- GIVEN TEXT:

+++++

# Forced to use tuition credit



## jumbalaya (Jan 17, 2013)

I have 20k unused tuition credit. Last year, I expected a certain amount for my tax refund, but got a lot more, because they forced me to take the tuition credit? I don't understand how this works, as it's a NON-refundable tax credit, right?

This year I expect a refund of $44, but I think the same thing is going to happen again... how do I prevent this?


----------



## MoneyGal (Apr 24, 2009)

You can't. Tuition credit must be used to the maximum extent possible. From the relevant CRA page: 

*Students must claim their tuition, education, and textbook amounts on their return and apply the amount that is required to reduce their own federal tax payable to zero*, before they can calculate and transfer an unused amount to an eligible individual, even if someone else paid their fees. However, the student may be able to transfer part or all of these amounts to his or her spouse or common-law partner (who would claim it on line 326 of his or her Schedule 1), their parent or grandparent or to their spouse or common-law partner's parent or grandparent (who would claim it on line 324 of his or her Schedule 1). 

The maximum amount you can transfer in a year is $5,000, minus the amount the student uses, even if there is an unused tuition, education, and textbook amount remaining. 

*Students can carry forward indefinitely and claim in a future year the part of their tuition, education, and textbook amounts they cannot use *(and do not transfer) for the year. However, if they carry forward an amount, they will not be able to transfer it to anyone. They have to claim their carry-forward amount in the first year that they have to pay federal tax.

More here: http://www.cra-arc.gc.ca/tx/ndvdls/tpcs/ncm-tx/rtrn/cmpltng/ddctns/lns300-350/323/menu-eng.html


----------



## andrewf (Mar 1, 2010)

There's no reason to delay using the credit.


----------



## MoneyGal (Apr 24, 2009)

Well, that too.


----------



## jumbalaya (Jan 17, 2013)

Thanks. so I'm guessing my refund will increase due to the other REFUNDABLE tax credits I have?

secondary issue: I would like to minimize my taxes paid during the year so I don't get these large refunds. There's a TD1 form and T1213(?) I believe... how would I fill that out?


----------



## andrewf (Mar 1, 2010)

This will tend to become less of an issue over time, except for RRSP contributions. Yes, you can submit a form the reduce tax withheld at source, but a lot of employers are not keen about accepting these.


----------



## BigGuy (Feb 11, 2012)

Could somebody explain exactly how the tuition credit works? I went to a US school so I have about $150k for tax credit. If I made $50k this year and paid ~$10k in taxes would I get the $10k back and have $140k left of credit. Or is there some tax bracket calculation? Thank you!


----------



## MoneyGal (Apr 24, 2009)

In essence, that's what happens. The credit is used until your federal tax is reduced to zero...then any remaining balance is carried forward to next year's taxable income. There's no tax bracket calculation, the credit is applied to every dollar of federal tax no matter at what rate the tax is calculated.


----------



## BigGuy (Feb 11, 2012)

+++++

- MATERIAL PROVIDED:
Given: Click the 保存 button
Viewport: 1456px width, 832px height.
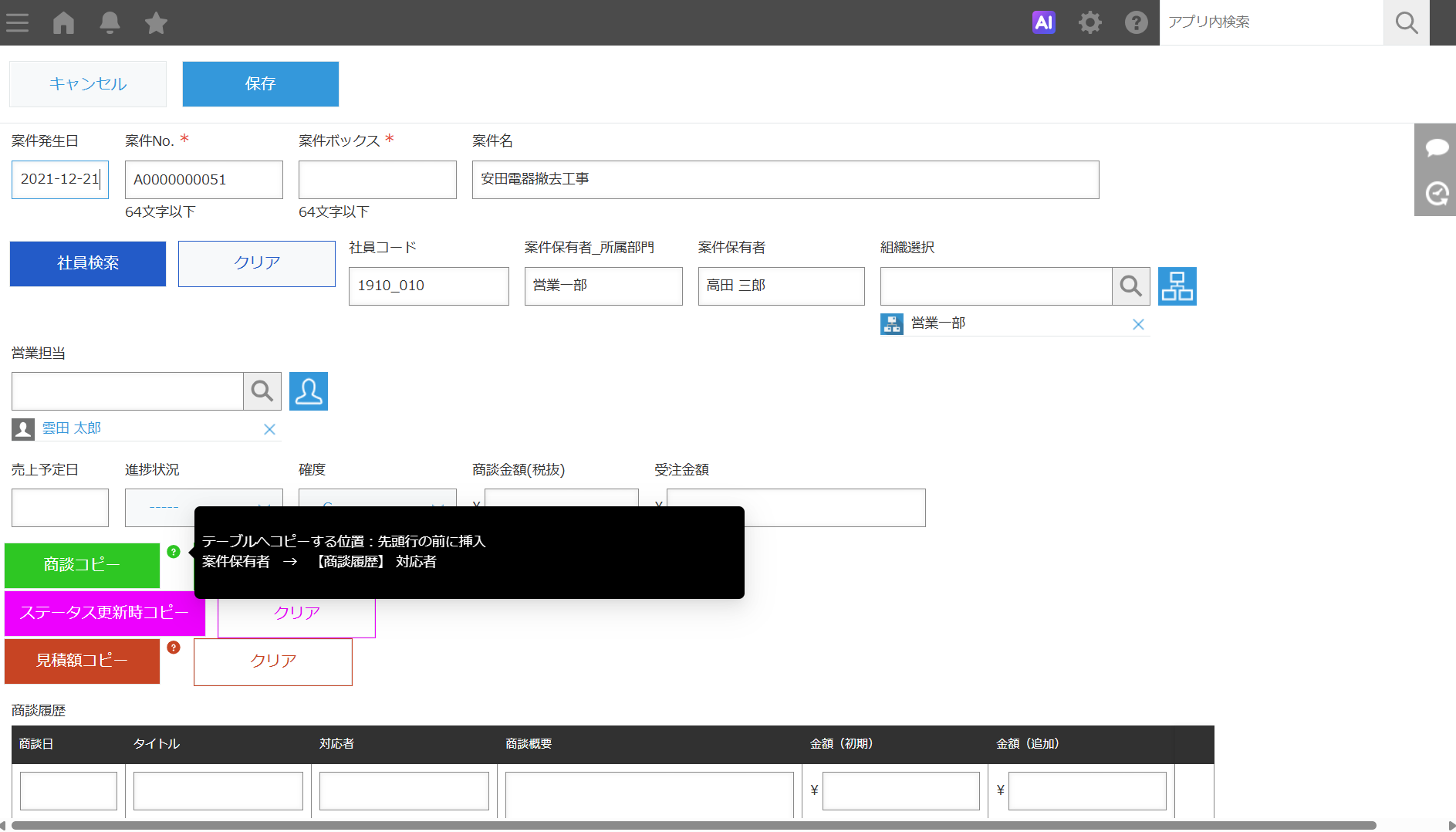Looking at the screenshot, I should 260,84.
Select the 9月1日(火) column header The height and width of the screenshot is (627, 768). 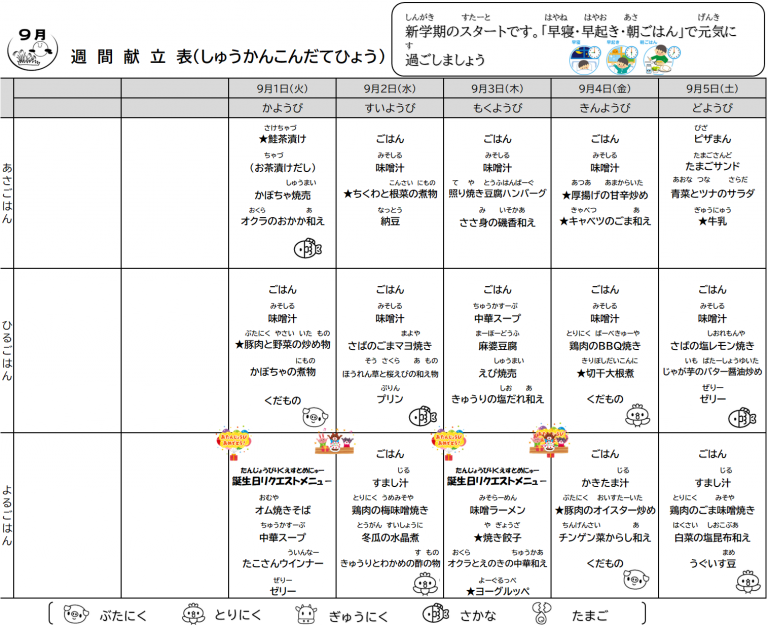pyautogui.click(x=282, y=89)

+++++

- WHAT THIS EXERCISE ASKS:
a - According to the tuition credit thread, what is the largest amount a student can transfer in a year?
b - Pick up the tuition credit thread where it stops and keep writing.
The lines above come from a different source than the tuition credit thread.

- ANSWERS TO THE TASKS:
a - $5,000, minus the amount the student uses.

b -
Thanks MoneyGal. So in summary I basically have the total amount of the credit as tax back from the government over the next couple years. Really makes you rethink how much education costs when you realize this

EDIT: sorry for any confusion, this was poorly worded on my part. $150k in tuition credit not paying taxes for 3 years for me which I consider to be a large portion of tuition that most don't think about


----------



## MoneyGal (Apr 24, 2009)

:encouragement:


----------



## OptsyEagle (Nov 29, 2009)

BigGuy said:


> Thanks MoneyGal. So in summary I basically have the total amount of the credit as tax back from the government over the next couple years. Really makes you rethink how much education costs when you realize this


That is not true. You do have the total amount of tuition credit, of which you will save approximately 20% of that credit amount, in taxes. So if you paid $150K in tuition, you will save approximately $30,000 in tax, not $150,000 in tax. 

The government is not stupid. If they paid you back, dollar for dollar, on your tuition, everyone would go to school, and it would make no difference to them if they actually learned something or just had a good time.


----------



## MoneyGal (Apr 24, 2009)

OE: I read that as "the total amount of the credit" (i.e., tuition paid * credit rate), not "total amount of tuition paid." The OP didn't say he was "getting his tuition back in taxes," he said he was getting "the total amount of the credit back" in taxes, which is true.


----------



## OptsyEagle (Nov 29, 2009)

BigGuy said:


> Thanks MoneyGal. So in summary I basically have the total amount of the credit as tax back from the government over the next couple years. Really makes you rethink how much education costs when you realize this


I was responding to this quote. This poster seemed to feel that the total amount of the credit (which is $150K in his case. WOW!) and he seem to think that he would get that much back in tax back. 

That is not correct. He gets about 20% of the credit in tax back. Big difference.


----------



## MoneyGal (Apr 24, 2009)

OE - I went back and read the whole thread; I agree that there is some uncertainty about what the OP thinks is the amount of the credit!


----------



## OptsyEagle (Nov 29, 2009)

I just wanted to clear it up for other posters. Before BigGuy goes out and spends another $150,000 on tuition, figuring that it is like putting money in the bank. 

He must be the smartest guy on the planet already. I don't think he needs anymore schooling. lol.


----------



## MoneyGal (Apr 24, 2009)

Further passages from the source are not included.